Publié aujourd’hui à 13h09

Un destroyer de l’US Navy qui passe dans le détroit de Taïwan, début février, au nom de la « liberté de navigation ». Deux porte-avions américains qui s’exercent de conserve en mer de Chine du Sud quelques jours plus tard. Suivis par dix bombardiers chinois, lancés dans une mission fictive de frappes antinavires. Avant que l’Armée populaire de libération ne lance simultanément ses trois flottes, celles de la mer du Nord, de l’Est et du Sud, pour un mois de mars d’exercices tous azimuts…

Entre les deux grandes puissances, la saison des démonstrations de force bat son plein, comme pour marquer l’arrivée du nouveau président américain, Joe Biden, à la Maison Blanche. La guerre n’est toutefois pas à l’ordre du jour. Dans les approches de la Chine, c’est un pilier majeur de la mondialisation que les deux grands éprouvent : le droit international de la mer.

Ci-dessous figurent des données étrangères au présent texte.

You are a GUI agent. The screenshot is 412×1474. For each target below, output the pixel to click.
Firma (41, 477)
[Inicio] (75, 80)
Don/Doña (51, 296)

Les Etats-Unis n’ont pas signé la convention des Nations unies sur le droit de la mer adopté en 1982, à Montego Bay (Jamaïque), dont ils sont aujourd’hui les défenseurs les plus bruyants. La Chine, elle, a ratifié le texte, mais le sape chaque jour de façon plus agressive, en affirmant comme sienne la mer située à l’intérieur de la « ligne en neuf traits » – ce grand U qu’elle a dessiné unilatéralement, en 1947, et qui, depuis Taïwan, longe les Philippines, Brunei, l’Indonésie, la Malaisie et le Vietnam.

Tous ces riverains se heurtent à cette « frontière » dénuée de base légale. Elle empiète sur leurs eaux territoriales, dans lesquelles Pékin occupe nombre d’îles parmi les Spratleys et les Paracel, disputées par tous. En lançant son vaste exercice naval le 1er mars, le ministre de la défense chinois a déclaré : « Nous ne perdrons pas un pouce des terres que nous ont léguées nos ancêtres. »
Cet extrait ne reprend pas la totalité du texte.